Do I need to do something in the lineartrend
macro to ensure it avoids these dropped days?
Thanks,
Stan
timechart always adds 0-values
, but stats does not so do it like this:
index=edistats RealName="ShipmentOpen" | `isWeekDay(_time)` | where weekDay < 6 AND weekDay > 0 | bucket _time span=1d | stats avg(Elapsed) as average by _time | `lineartrend(_time,average)` | stats max(average) as mean sum(newY) as regression BY _time
timechart always adds 0-values
, but stats does not so do it like this:
index=edistats RealName="ShipmentOpen" | `isWeekDay(_time)` | where weekDay < 6 AND weekDay > 0 | bucket _time span=1d | stats avg(Elapsed) as average by _time | `lineartrend(_time,average)` | stats max(average) as mean sum(newY) as regression BY _time
MuS,
Thanks for that. Perfect!
@woodcock, it's hard to explain without a visual. Here is a PDF of the plots:
https://app.box.com/s/ub1axvu0yz3t6z2wvxl51h6g8zew5lwz
The top one does not have the value:
<option name="charting.chart.nullValueMode">connect</option>
Once this is added, the outcome is like the bottom one.
Thanks for all your help,
Stan
woodcock,
Thanks so much. This computes correctly now. My search string is now:
index=edistats RealName="ShipmentOpen" | isWeekDay(_time)
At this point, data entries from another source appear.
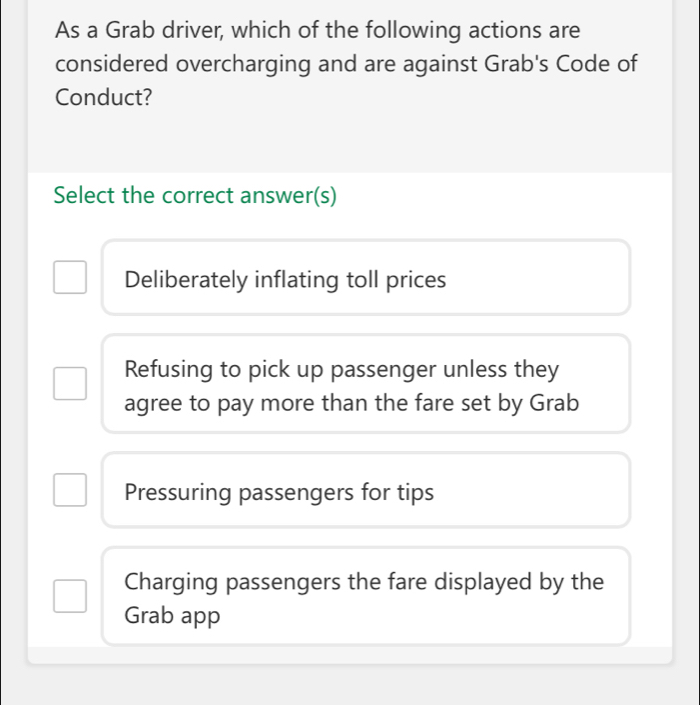Click the "Conduct?" word in the question
Viewport: 700px width, 705px height.
pos(104,99)
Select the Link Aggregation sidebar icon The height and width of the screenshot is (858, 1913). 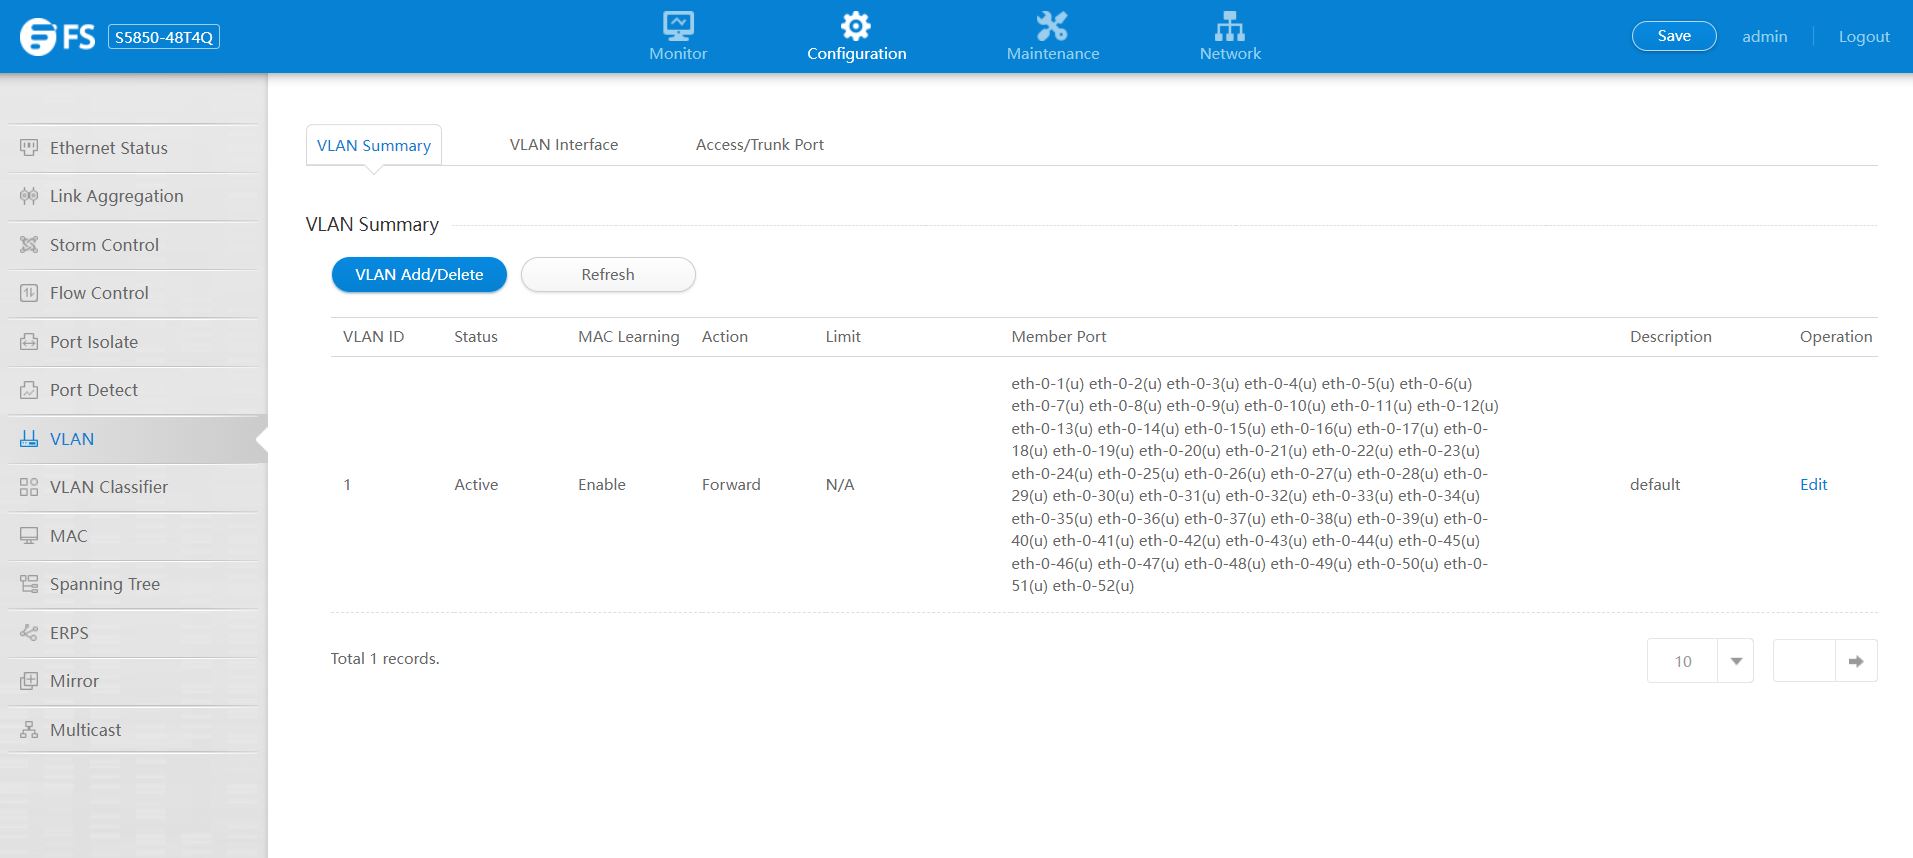29,196
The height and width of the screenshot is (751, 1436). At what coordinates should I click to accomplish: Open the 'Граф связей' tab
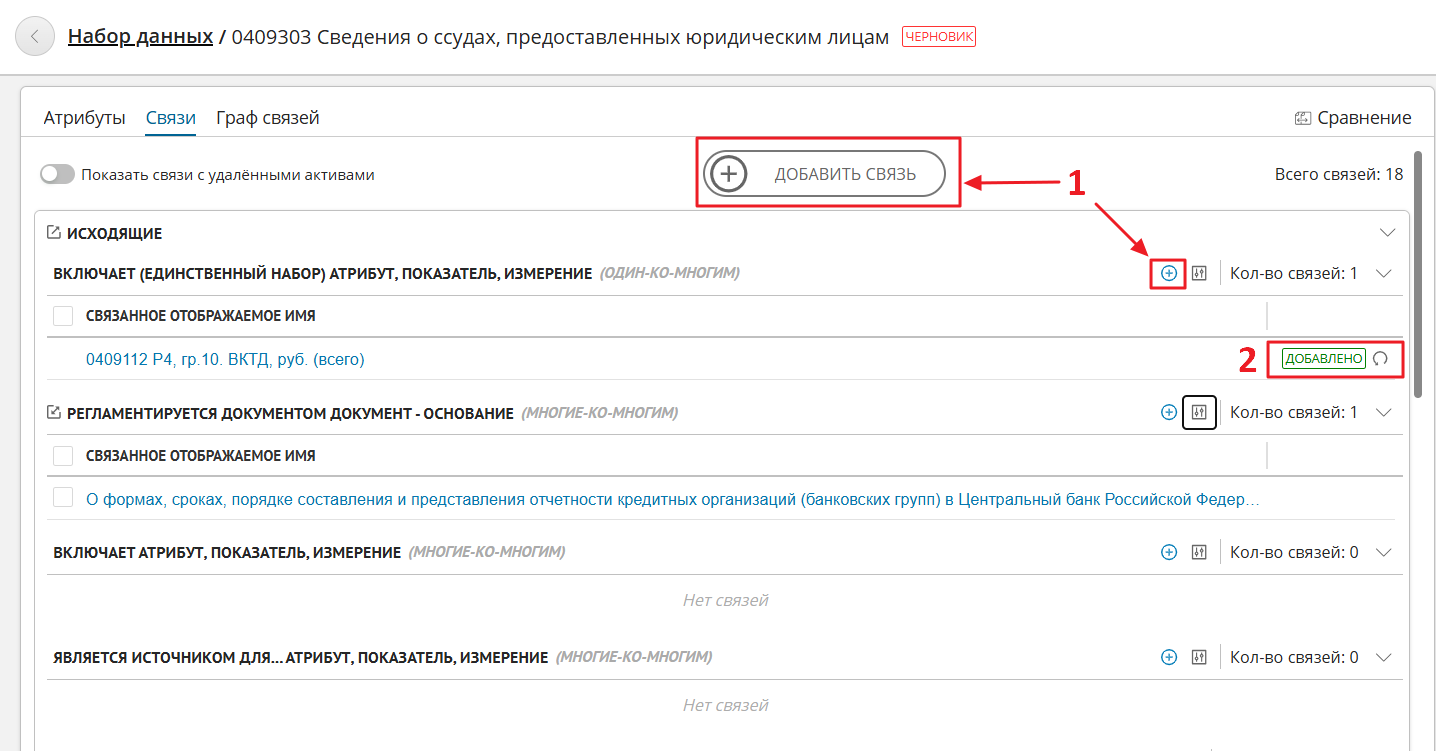pos(267,118)
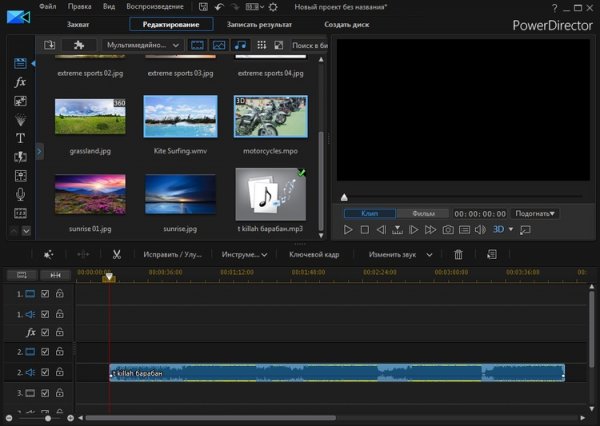This screenshot has width=600, height=426.
Task: Toggle the effects track enable checkbox
Action: point(45,332)
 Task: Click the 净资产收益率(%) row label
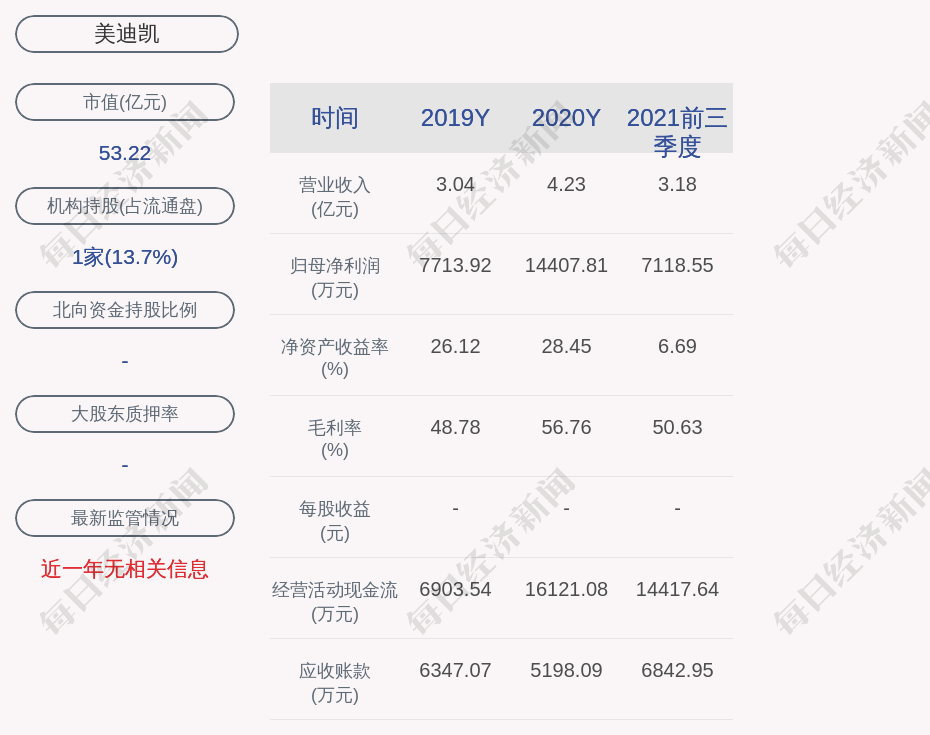click(335, 358)
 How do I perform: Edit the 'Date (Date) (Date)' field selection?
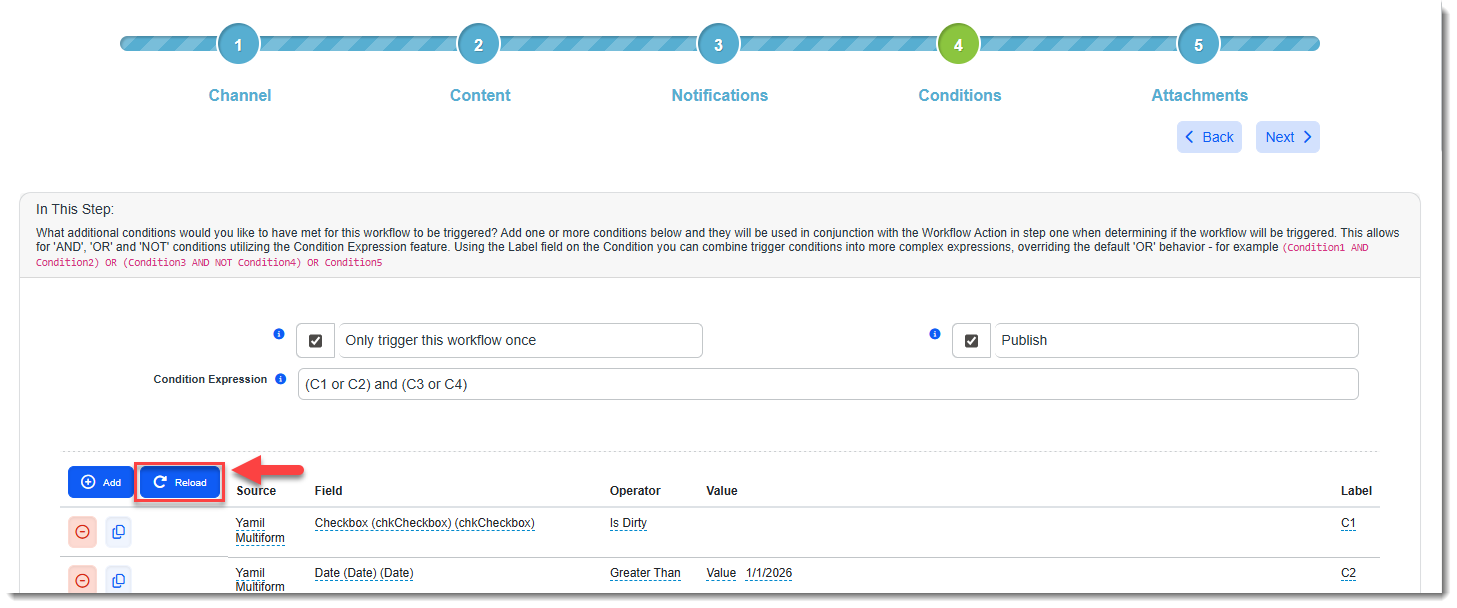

| where weekDay < 6 AND weekDay > 0 | bucket _time span=1d | stats avg(Elapsed) as average by _time | lineartrend(_time,average)
| timechart max(average) as mean sum(newY) as regression
I want to see the linear fit superimposed on the raw data. The raw plot is done as columns. However, now that the blank days are left out, the linear trend is not drawn contiguously, but rather as a set of segments. Is there a charting option where they can be linked as a single line?
Thanks
Hi brutecat,
see the docs http://docs.splunk.com/Documentation/Splunk/6.1.1/AdvancedDev/CustomChartingConfig-chartlegend#linec... and the nullValueMode
option
I do not understand your question but if you need more help, work on clarifying it and post a new question.